Ünlülerin 'yekvücut' yalan dünyası
Hâlâ ve ısrarla neden evleniyoruz? Kadınlar içlerindeki, bir günlüğüne de olsa prensesler gibi kabarık etek ve tüller içinde ortalıkta gezinme arzusunu bir türlü bastıramadıkları için mi? Ya erkekler... Gardıropta sıra sıra dizilmiş beyaz gömlek, buzdolabında kap kap yemek görme isteği mi? Bu tür, dış sesinizin "Hadi canım abartma!", vicdanınızınsa, "Evet ya, doğru valla!" dediği bir çuval dolusu neden sayabilirim. Beğenmediyseniz, bu basit ama kabullenmesi zor gerçeklerin dışında, başka şeyler söyleyelim o zaman. Daha kolay kabul edebileceğiniz...
*** İdeal bir evlilik yapıp bunu cümle âleme gösterme isteği! Hadi bunu da yadsıyın da göreyim. Şöyle karı kocanın her şeyi paylaştığı, düşüncelerin, görüşlerin, zevklerin, düşlerin ortak yaşandığı, sıcacık, yakın bir ilişki. Dost meclislerinde, evlilik hayatlarına dair şirin, komik hikâyeler anlatan evli çiftlere özenmeyeniniz oldu mu hiç? Ben, üstüne üstlük bir deneme yapmış olmama rağmen, hâlâ özenirim. O sevimli hikâyelerin aslında içten içte yaşanan dramın göstermelik kabuğunu oluşturduğunu bildiğim halde. Tanrı insan soyunun devam etmesi için, yani üremenin durmaması için, böyle bir duyguyu katıvermiş hamurumuza.
*** Evlilik: Toplumun onay mührünü taşıyan emniyet sübabı. Hâlâ... Peki evlilik kurumuna karşı mıyım? Asla. Ama arada sırada ekranda gördüğüm çifte kumru tablolarının aslında nasıl da kötü birer imitasyondan ibaret olduğunu görebiliyorum o kadar. Sibel Can ve Hakan Ural'ı hatırlar mısınız mesela? Evliliklerinin üzerinde kötü kokuların ayyuka çıktığı nda, basın toplantısı yapıp nasıl ağlaşmışlardı. Hakan Ural'ın o yeşil ceketiyle, gözleri dolu dolu kameralar karşısında oturuşu hâlâ aklımda. Ve Sibel Can'ın sevgi gösterisinde bulunacak daha sakin bir ortama sahip değillermiş gibi, kocasına ve onun yeşil ceketine, gözyaşları içinde sıkı sıkı sarıldığı görüntü de hafızamın unutulmazları arasında. Sonrası malum... Birbirlerine etmedik hakaret bırakmadılar ve başka 'kutsal evliliklere' yelken açtılar.

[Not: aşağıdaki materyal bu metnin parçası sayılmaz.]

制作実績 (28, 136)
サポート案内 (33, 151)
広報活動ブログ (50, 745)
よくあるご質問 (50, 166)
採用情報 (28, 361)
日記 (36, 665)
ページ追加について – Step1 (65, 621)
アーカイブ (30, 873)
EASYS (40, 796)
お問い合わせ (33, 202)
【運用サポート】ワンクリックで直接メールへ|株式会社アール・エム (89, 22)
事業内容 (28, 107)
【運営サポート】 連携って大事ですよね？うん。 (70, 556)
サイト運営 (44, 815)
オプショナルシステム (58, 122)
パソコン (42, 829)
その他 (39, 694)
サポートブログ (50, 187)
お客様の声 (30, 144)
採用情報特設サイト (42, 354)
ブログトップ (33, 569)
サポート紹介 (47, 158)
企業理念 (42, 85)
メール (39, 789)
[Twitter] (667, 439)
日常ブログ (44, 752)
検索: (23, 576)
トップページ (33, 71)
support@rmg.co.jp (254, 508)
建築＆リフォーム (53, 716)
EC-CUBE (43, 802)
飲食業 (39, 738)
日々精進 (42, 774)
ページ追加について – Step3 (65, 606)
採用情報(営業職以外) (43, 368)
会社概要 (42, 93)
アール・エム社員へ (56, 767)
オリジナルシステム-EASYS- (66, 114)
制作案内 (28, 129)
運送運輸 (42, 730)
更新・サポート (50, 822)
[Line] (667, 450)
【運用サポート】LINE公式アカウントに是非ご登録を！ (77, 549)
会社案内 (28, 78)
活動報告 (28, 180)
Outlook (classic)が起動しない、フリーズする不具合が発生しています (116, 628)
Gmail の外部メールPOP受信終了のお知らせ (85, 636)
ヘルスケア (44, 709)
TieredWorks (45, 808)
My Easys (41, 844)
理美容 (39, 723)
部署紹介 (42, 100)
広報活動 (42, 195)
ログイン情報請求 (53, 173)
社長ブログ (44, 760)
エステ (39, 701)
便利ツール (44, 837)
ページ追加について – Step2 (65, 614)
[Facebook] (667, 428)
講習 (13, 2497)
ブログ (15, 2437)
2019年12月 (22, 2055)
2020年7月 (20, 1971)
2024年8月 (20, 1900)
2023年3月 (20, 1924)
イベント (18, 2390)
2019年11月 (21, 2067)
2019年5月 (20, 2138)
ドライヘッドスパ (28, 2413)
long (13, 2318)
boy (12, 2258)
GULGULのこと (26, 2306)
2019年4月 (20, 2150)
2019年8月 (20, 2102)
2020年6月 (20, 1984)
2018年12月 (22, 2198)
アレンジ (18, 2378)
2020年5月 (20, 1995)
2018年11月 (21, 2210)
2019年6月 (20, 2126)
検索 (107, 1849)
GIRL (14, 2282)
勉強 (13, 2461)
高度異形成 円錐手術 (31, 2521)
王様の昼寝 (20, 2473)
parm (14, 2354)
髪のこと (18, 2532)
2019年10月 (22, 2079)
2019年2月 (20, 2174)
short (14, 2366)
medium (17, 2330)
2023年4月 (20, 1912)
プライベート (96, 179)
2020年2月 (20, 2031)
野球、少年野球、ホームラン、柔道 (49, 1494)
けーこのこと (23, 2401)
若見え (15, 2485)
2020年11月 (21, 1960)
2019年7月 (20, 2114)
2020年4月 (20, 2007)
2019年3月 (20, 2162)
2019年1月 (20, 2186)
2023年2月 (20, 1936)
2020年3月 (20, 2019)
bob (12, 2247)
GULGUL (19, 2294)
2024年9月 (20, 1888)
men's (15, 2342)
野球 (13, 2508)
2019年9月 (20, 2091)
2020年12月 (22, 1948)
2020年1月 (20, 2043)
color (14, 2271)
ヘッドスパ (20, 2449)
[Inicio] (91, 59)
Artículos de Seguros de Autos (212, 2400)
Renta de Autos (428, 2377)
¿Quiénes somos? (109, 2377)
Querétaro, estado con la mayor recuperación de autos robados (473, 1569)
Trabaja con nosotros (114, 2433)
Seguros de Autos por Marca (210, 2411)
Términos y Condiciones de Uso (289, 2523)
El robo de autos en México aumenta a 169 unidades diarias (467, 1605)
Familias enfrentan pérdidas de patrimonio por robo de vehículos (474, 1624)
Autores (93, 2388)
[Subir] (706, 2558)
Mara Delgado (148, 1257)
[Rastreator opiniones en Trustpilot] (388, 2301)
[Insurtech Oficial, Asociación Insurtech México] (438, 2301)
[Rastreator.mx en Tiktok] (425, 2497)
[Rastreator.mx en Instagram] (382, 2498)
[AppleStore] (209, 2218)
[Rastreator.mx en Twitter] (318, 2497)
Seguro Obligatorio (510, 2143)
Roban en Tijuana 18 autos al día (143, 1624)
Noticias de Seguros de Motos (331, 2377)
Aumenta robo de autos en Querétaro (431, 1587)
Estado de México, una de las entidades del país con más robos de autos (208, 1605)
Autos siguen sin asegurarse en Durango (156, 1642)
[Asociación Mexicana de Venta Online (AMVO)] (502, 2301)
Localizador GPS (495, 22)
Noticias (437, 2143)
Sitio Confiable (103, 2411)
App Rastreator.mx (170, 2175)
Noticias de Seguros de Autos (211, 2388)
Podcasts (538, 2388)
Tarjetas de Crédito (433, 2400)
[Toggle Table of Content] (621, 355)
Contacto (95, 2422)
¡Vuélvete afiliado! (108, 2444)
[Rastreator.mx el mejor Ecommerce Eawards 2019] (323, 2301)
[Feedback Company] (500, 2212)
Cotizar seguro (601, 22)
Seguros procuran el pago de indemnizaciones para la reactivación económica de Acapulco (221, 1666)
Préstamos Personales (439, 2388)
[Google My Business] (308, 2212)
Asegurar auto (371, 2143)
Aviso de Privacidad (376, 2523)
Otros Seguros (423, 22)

*** Bugünlerdeyse benzer bir, 'geç bulduk ama hoş oldu' vakasıyla karşı karşıyayız. Yeşim Salkım ve İlker İnanoğlu da, aman da ne kadar mutlu bir evlilikleri olduğunu, burnumuza sokma gayreti içindeler. Onlar bunu (hiç utanıp sıkılmadan) eski ilişkilerine ihanet ederek yapmayı tercih ediyorlar. Ve zaten antipatik görüntülerine, sevimsizlik üzerine sevimsizlik ekliyorlar.
*** Evlilik psikolojisinde 'yekvücut olmak' diye bir deyim vardır. Kulağa hoş geliyor değil mi? Çünkü yekvücut olmak aslında, eşlerin yalnız olmaktan korktuğu, 'birbirinin içinde kaybolan bir kimlik yaratma' çabasıyla, kendi kişisel kimliğinden vazgeçtiği bir ilişkiyi tanımlar.
*** Efendim, gördüğünüz gibi ekranlar, 'bir zamanlar yekvücut olmuş' ünlüler çöplüğüne dönüştü. Siz, evlilik kurumuna sempatiyle yaklaşın ama, bu sahte pamuk prenseslerin yaşadıklarına da bakmayın. En iyisi alın önünüze Halil Cibran'ın evlilik üzerine yazdığı satırları, okuyun ve hep aklınızda tutun. Medyanın cilalı palavralarına sakın kanmayın.